Counting Sheep

Counting Sheep feature image

Counting Sheep is immersive theater at its very best. Billed as a “guerrilla  folk-punk opera,” the work is about the 2013–14 Ukrainian Revolution in Maidan Square, in the Ukrainian capital of Kiev. And it is into the arms of this revolution (also known as the Revolution of Dignity), as it spreads from the youth to Ukrainian people of all ages, that the members of the audience are thrust.

Early iterations of this folk opera included a thick play script. The script was tossed. What was left was theater: soundscape, inventive use of set, music, lighting, instruments, song, chorus, masks, even food. Where words are spoken, they are in the Ukrainian you would have heard on Maidan Square, had you been there on any of those bitter but also exultant days. The only English in the play is in video-news clips projected onto the walls; they provide the outlines of the revolution but little else. Like the participants who were carried on the shoulders of events larger than themselves in 2013 and 2014, the audience experiences a visceral rather than a complete or detailed picture of the story into which it has been swept up.

Nathan Deli-Vandenberg (left) and a masked Tamar Ilana in Counting Sheep. Top: Mark Marczyk on the violin (center) is surrounded by the actor-musicians of Counting Sheep. Photographs by Mati Bardosh.

Nathan Deli-Vandenberg (left) and a masked Tamar Ilana in Counting Sheep. Top: Mark Marczyk on the violin (center) is surrounded by the actor-musicians of Counting Sheep. Photographs by Mati Bardosh.
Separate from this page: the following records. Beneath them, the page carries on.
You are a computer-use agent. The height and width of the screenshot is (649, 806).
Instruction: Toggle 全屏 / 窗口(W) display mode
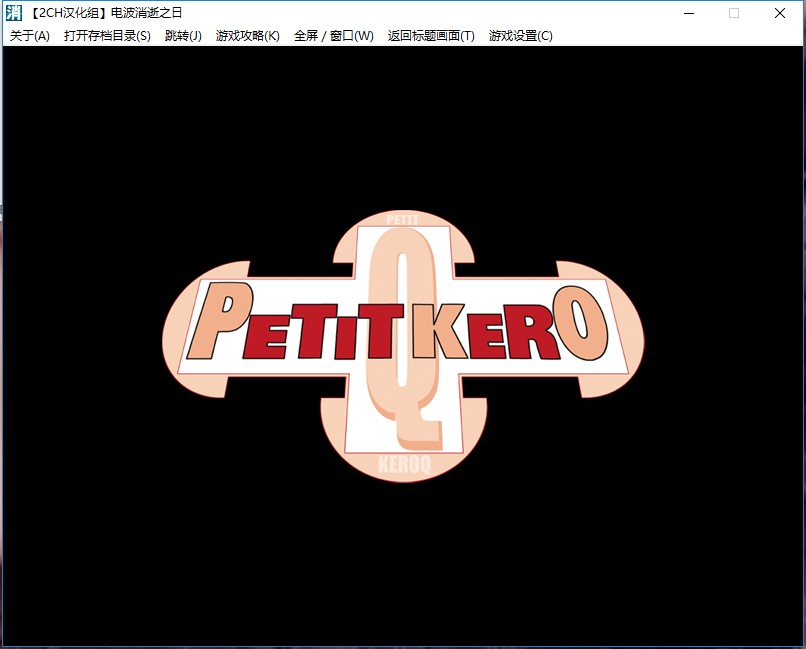click(x=333, y=36)
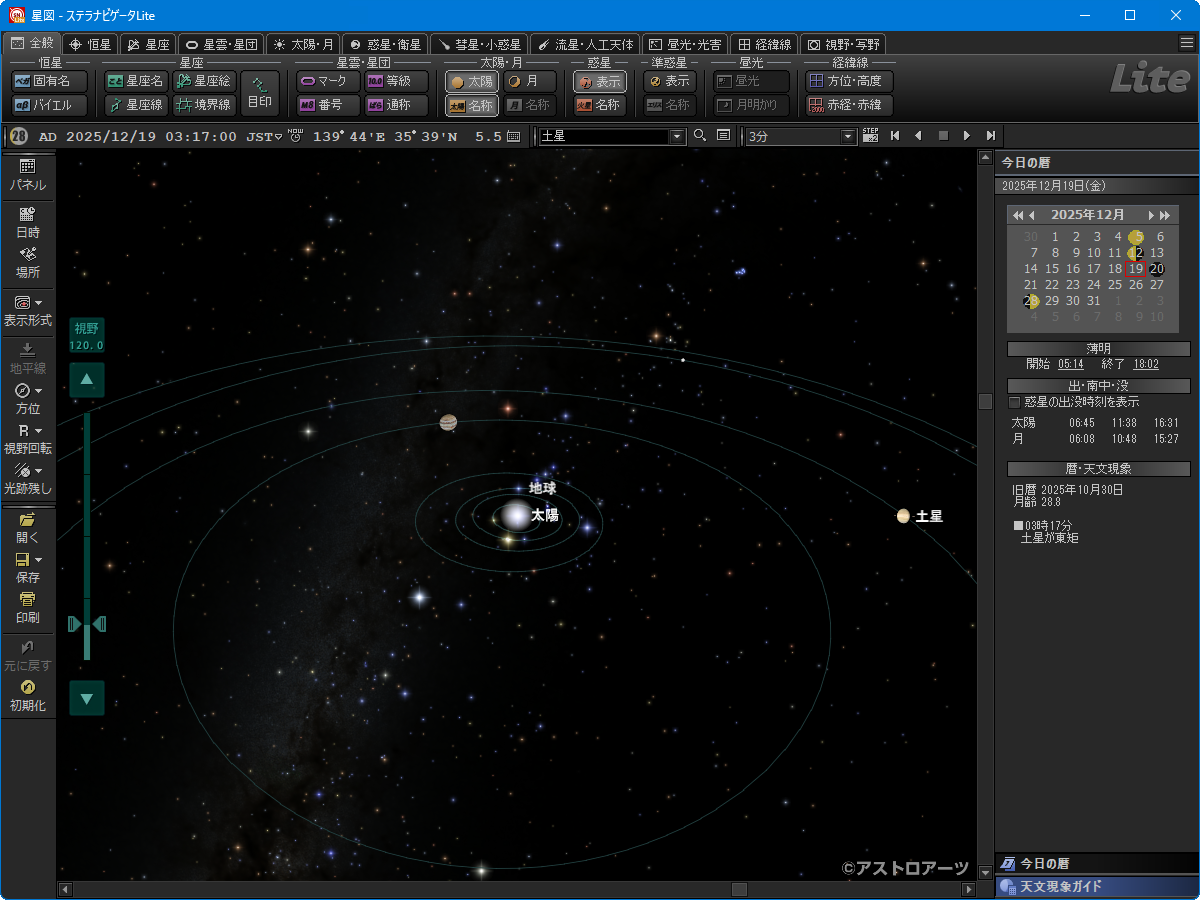Switch to the 恒星 tab
Image resolution: width=1200 pixels, height=900 pixels.
90,44
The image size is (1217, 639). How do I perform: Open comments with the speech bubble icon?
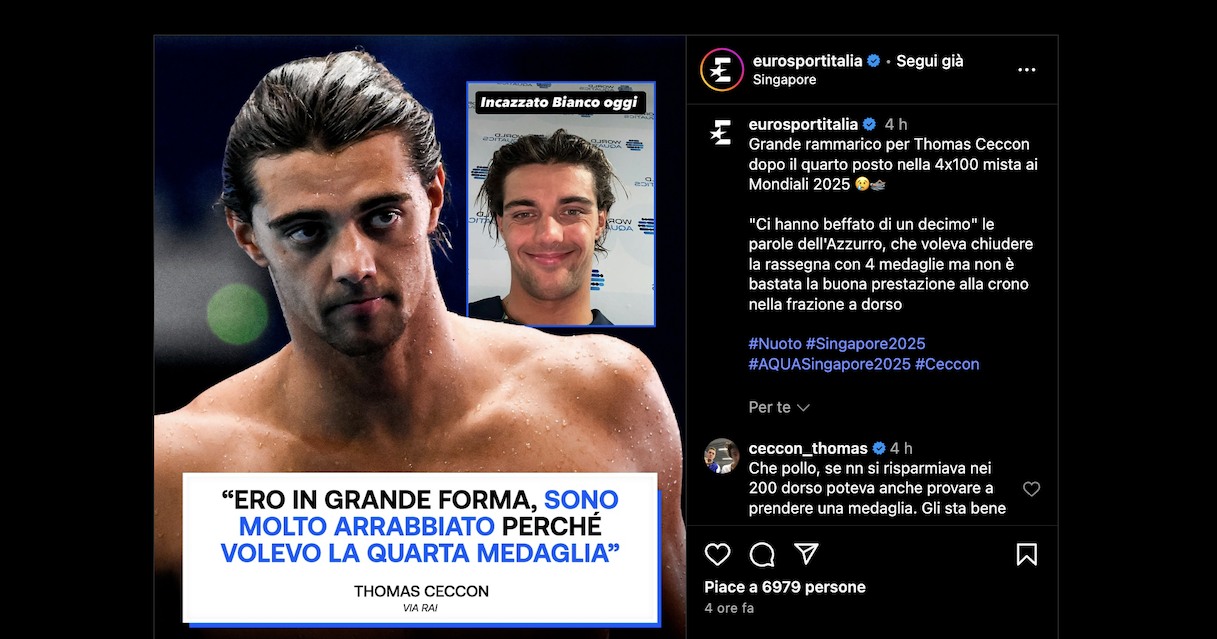(762, 554)
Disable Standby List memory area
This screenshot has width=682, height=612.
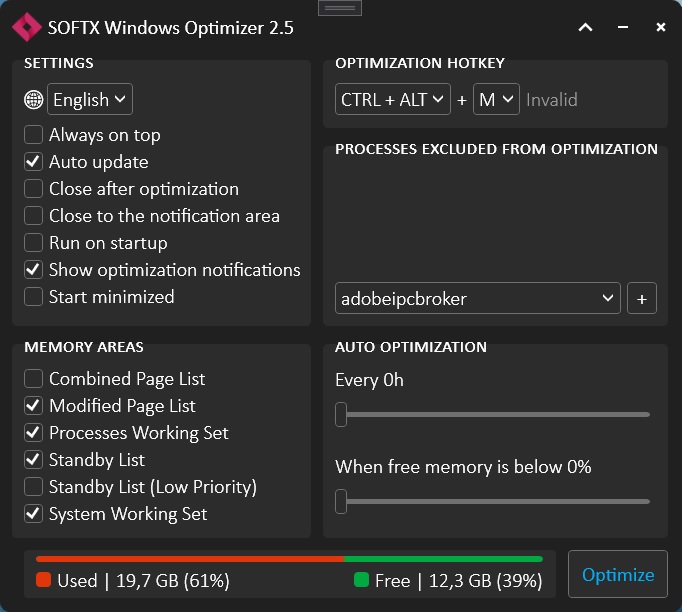point(34,460)
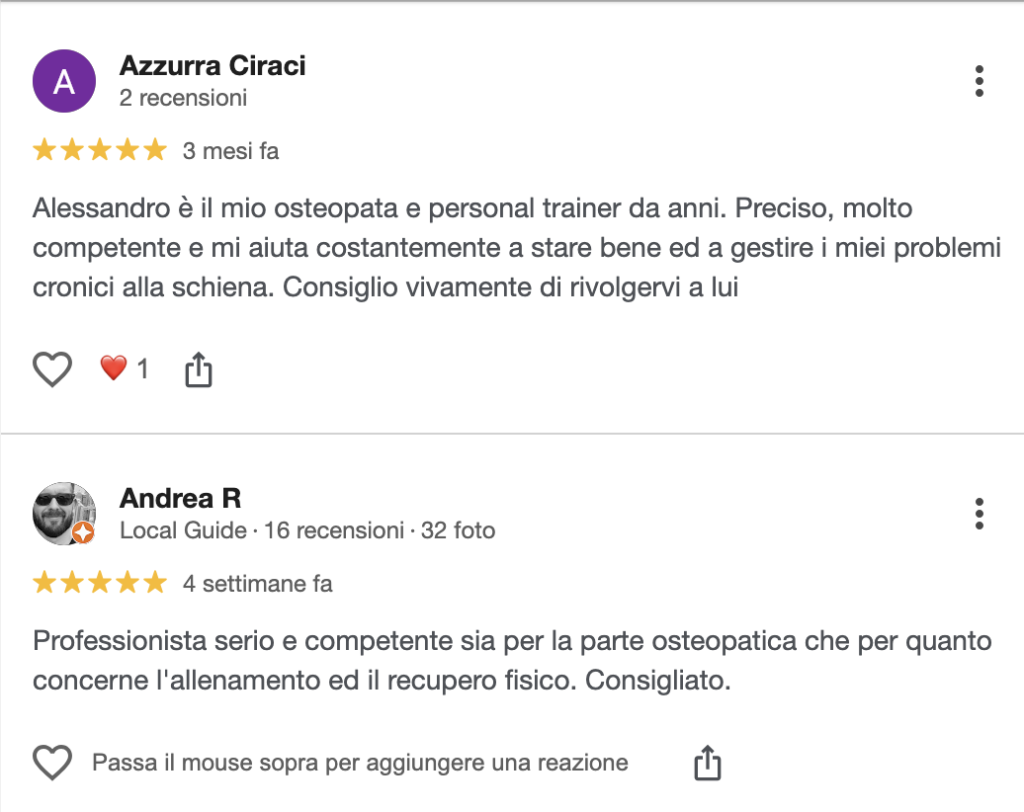Click the star rating on Andrea R's review
1024x812 pixels.
[99, 583]
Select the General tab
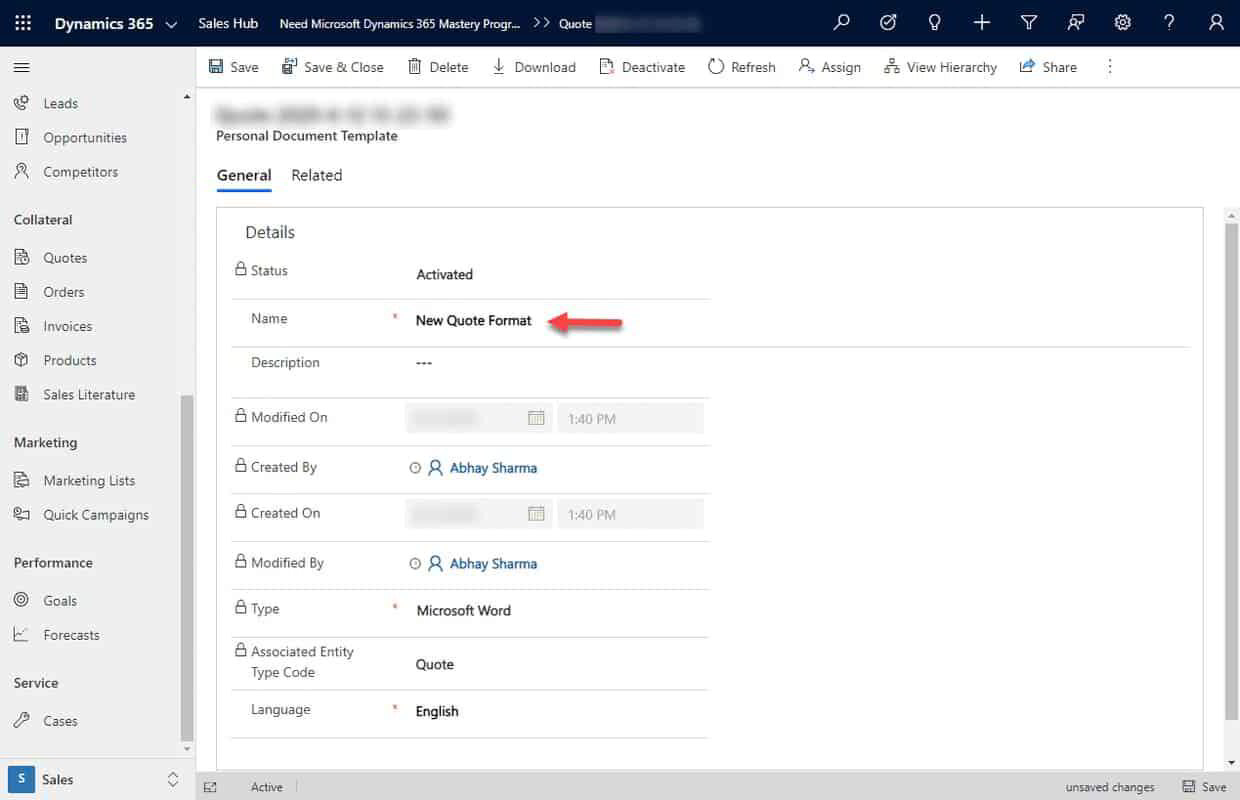The height and width of the screenshot is (800, 1240). [243, 175]
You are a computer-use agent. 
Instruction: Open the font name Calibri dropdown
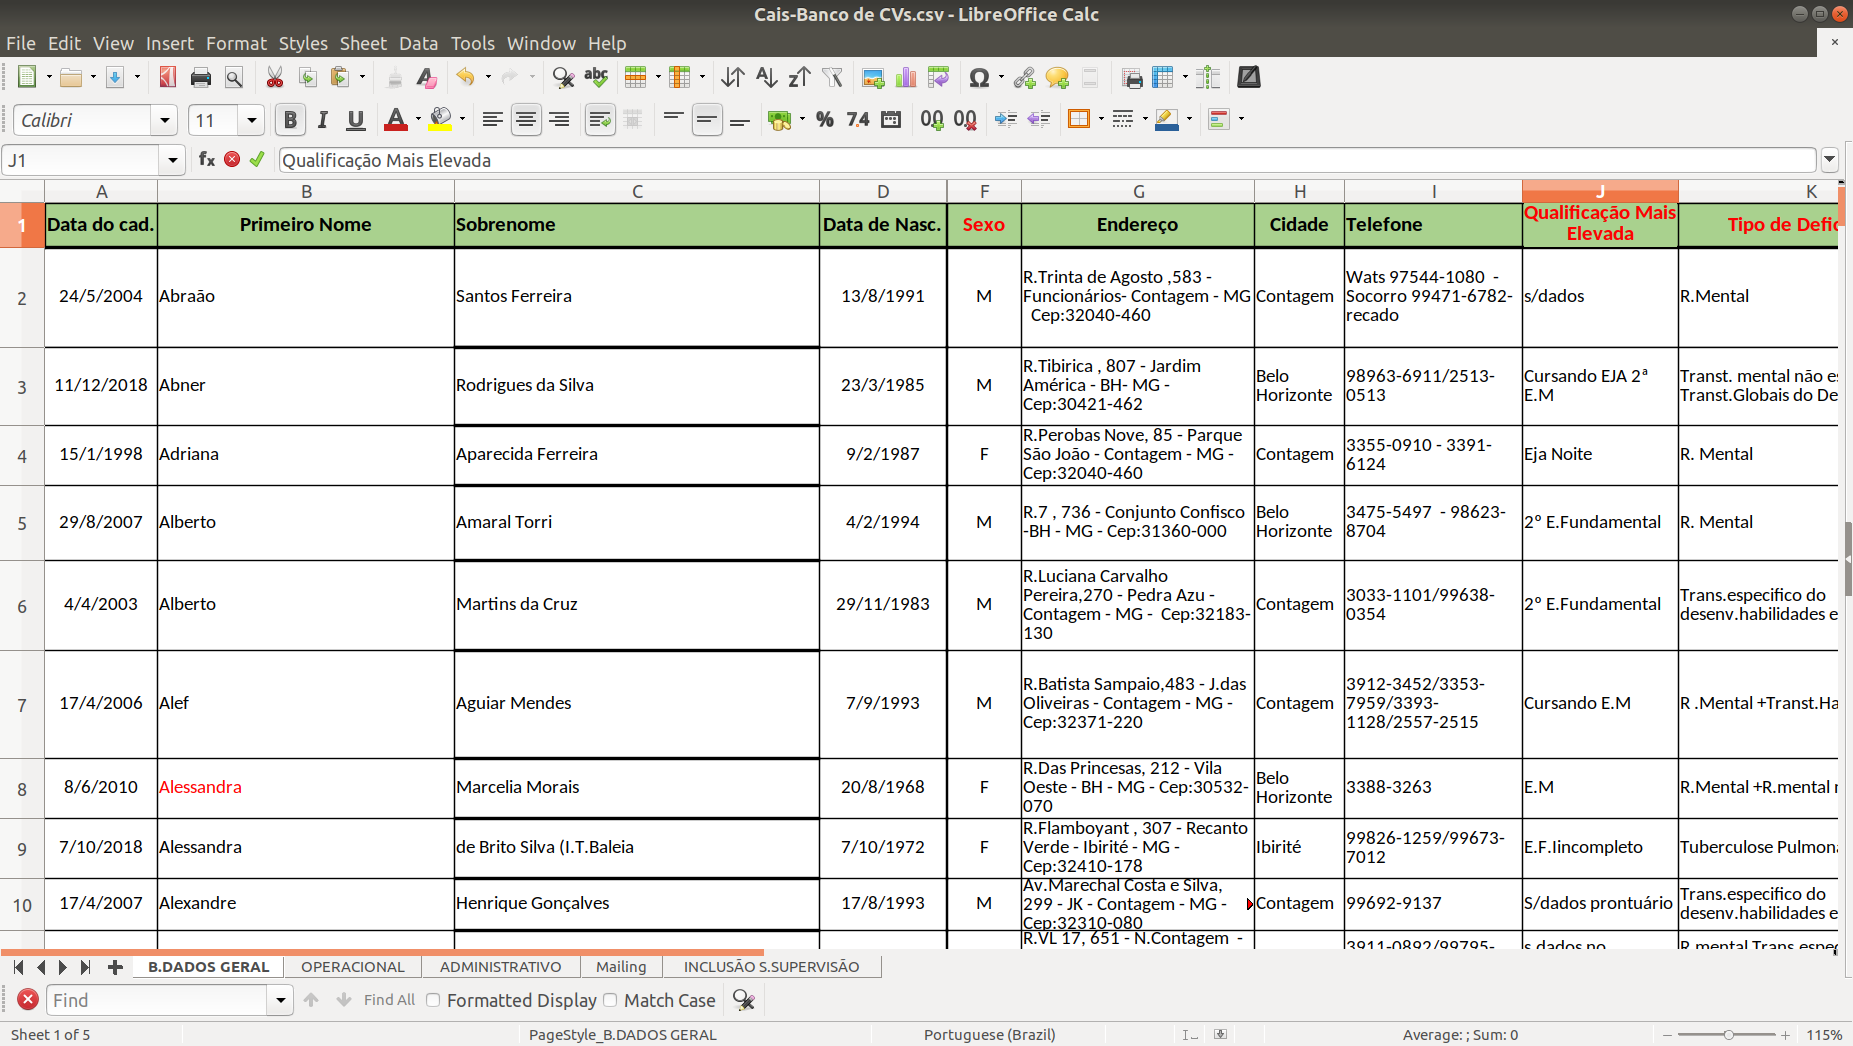point(165,120)

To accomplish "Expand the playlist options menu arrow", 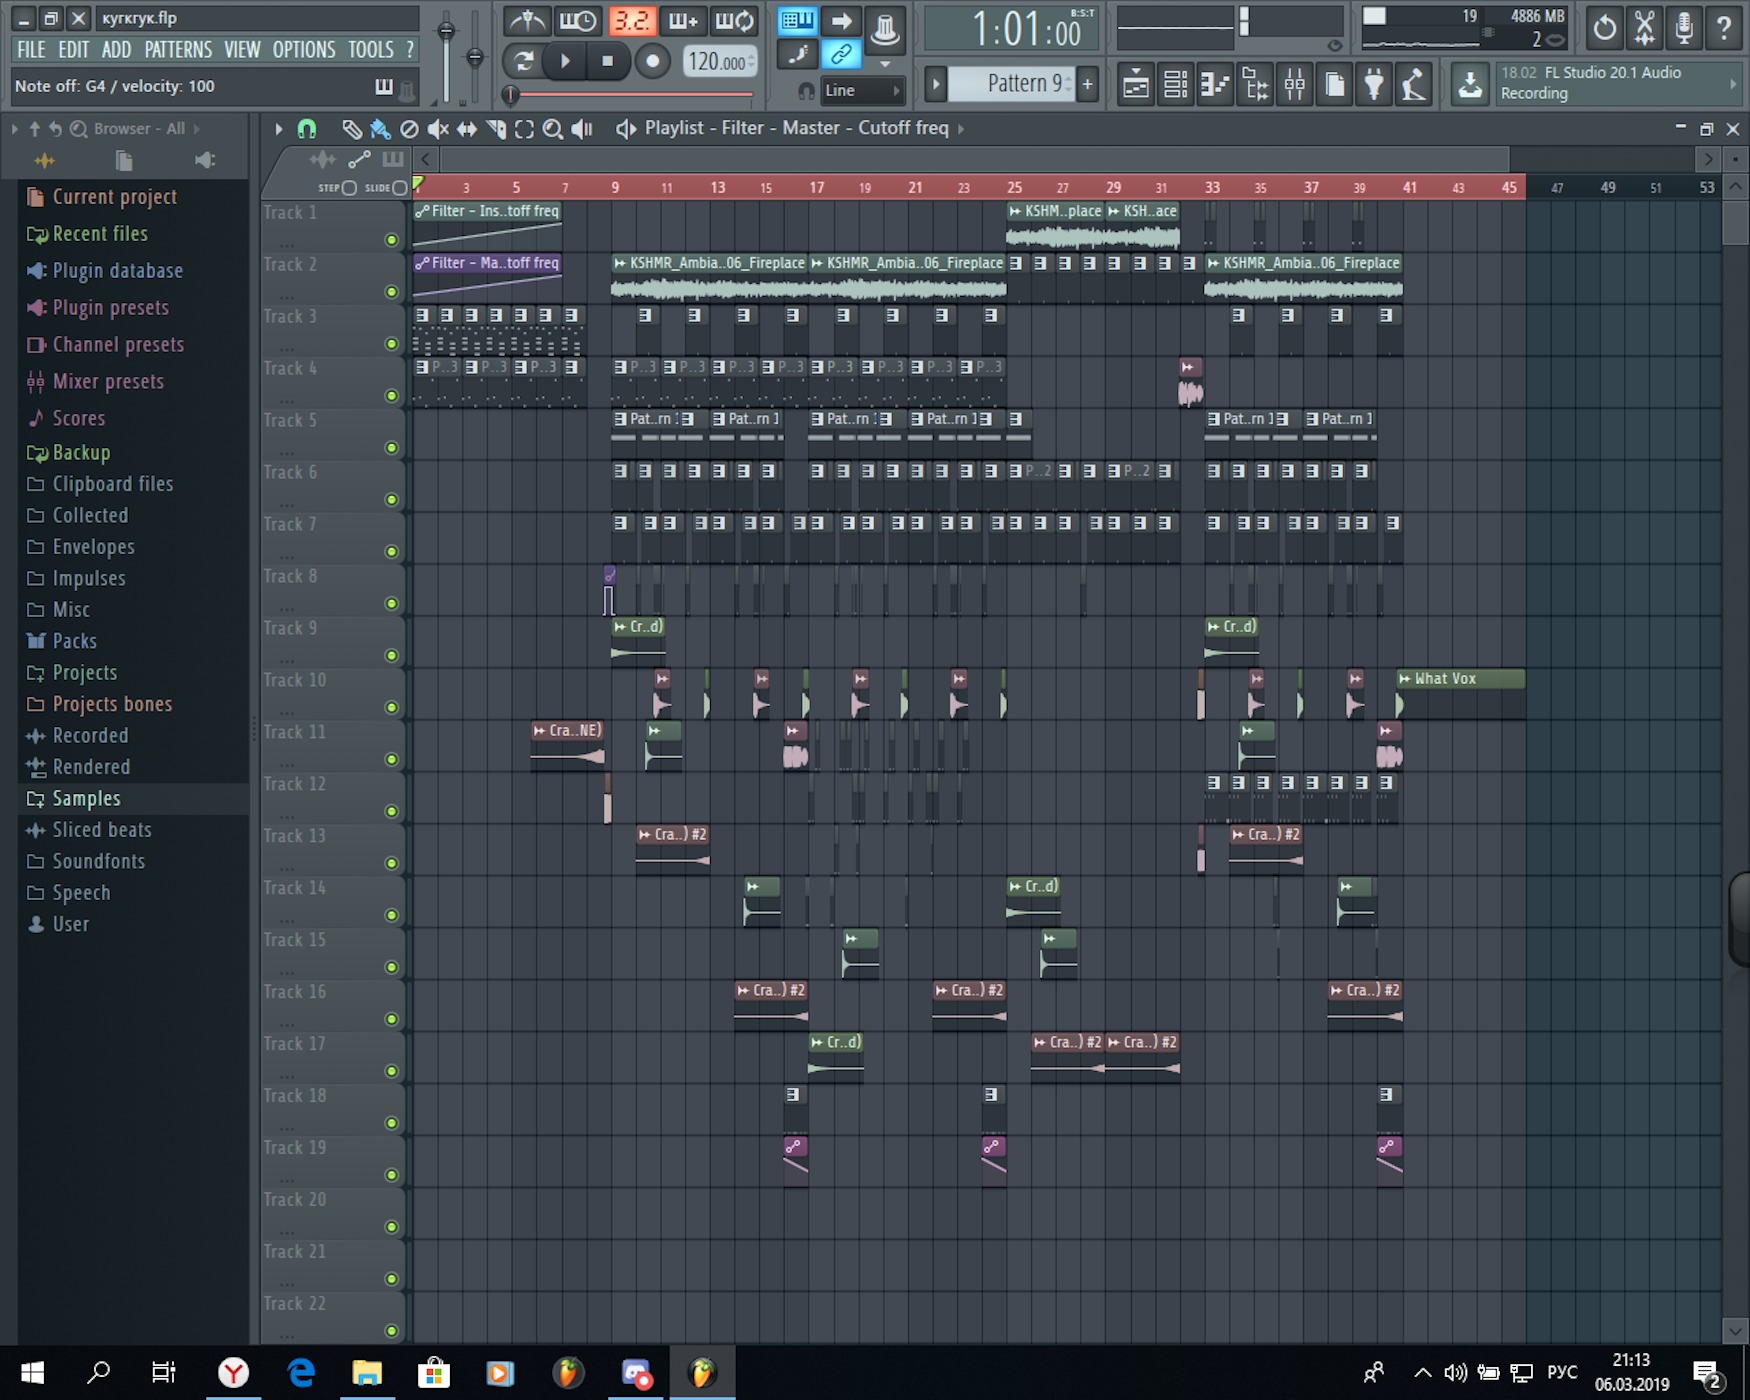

Three things, it would seem, were required, then, to speak the burning truth of the Maidan revolution for its creators, Mark Marczyk and Marichka Marczyk, who were themselves participants, met there, and married. First, it must be told primarily in its own language and voice. Hence the cast of 11 uses the Ukrainian language, lyrics, and folk music as they play revolutionaries and various other characters. Second, more than words (the approach of the mind), the work must grow out of and depend primarily upon the senses, and thus the theatrical elements mentioned above. Finally, and most important of all, it must place the audience not outside but inside the action of the revolution itself.   

The production begins on a warm note, on the eve of the revolution, with many in the audience seated, unsuspecting, at a very long but also wide table with Ukrainian foods before them and the actors urging the audience members (in Ukrainian, of course) to eat. Projected clips (in English) talk of government corruption and then of the president’s rejection of free trade agreements with the European Economic Community. This is the deal-breaker for the students, who are later joined by others. It is unthinkable, to the young protesters, that a democratically elected president, Viktor Yanukovych, is steering Ukraine back into the arms of Russia.  

Early on, Mark Marczyk walks the length of the dinner table, fingers flying on his violin (he is a virtuoso violinist of the first order). Soon, however, two figures are poised against one another, also on the table, the audience still seated around it.  One of them is in the fatigues of riot police clearly sent in by the government, and the other is young, a student. They press against each other in a mute standoff. The revolution has begun. Yellow hardhats are distributed to everyone in the audience.

This is the way it goes, is it not? One is enjoying a meal with family or friends, only half ignoring the news on the television.  But then, violence shatters the bubble: the audience is shooed away from the table.  The table itself is dismantled and reassembled into barricades. Some of the audience on one side of the room is taught a Ukrainian protest song. “The tire was burning, the barricade was built,” they sing in Ukrainian. Soon they dance to it. The instruments pound. Emotions swing. The same huge tablecloth on which the food was initially laid out is the centerpiece of a joyous wedding and, not long after, a shroud.

Set design by Vita Tzykun, sound design by Eric Southern, and video design by Greg Emetaz enthrall with the outrageous but controlled chaos of the production. Kevin Newbury has provided masterly direction of the highly experimental piece. The musicians, members of the Lemon Bucket Orkestra of Toronto, where the production originated, are the heart and center of the Marczyks’ vivid creation.

For all of its brilliant chaos, energy, irreverence, and passion, Counting Sheep is a work of great delicacy because it wrestles with the fundamental question: how does one convey truths larger than oneself, larger even than the sum of the lives involved?

Counting Sheep plays through Dec. 17 at the 3LD Art and Tech Center (80 Greenwich St.; there are nearby subways stops at Rector, Wall, and Broad streets and the World Trade Center). Evening performances are at 8 p.m.; matinees are at 3 p.m. Saturday and Sunday. For tickets (from $20–$62.57) and information, visit 3ldnyc.org.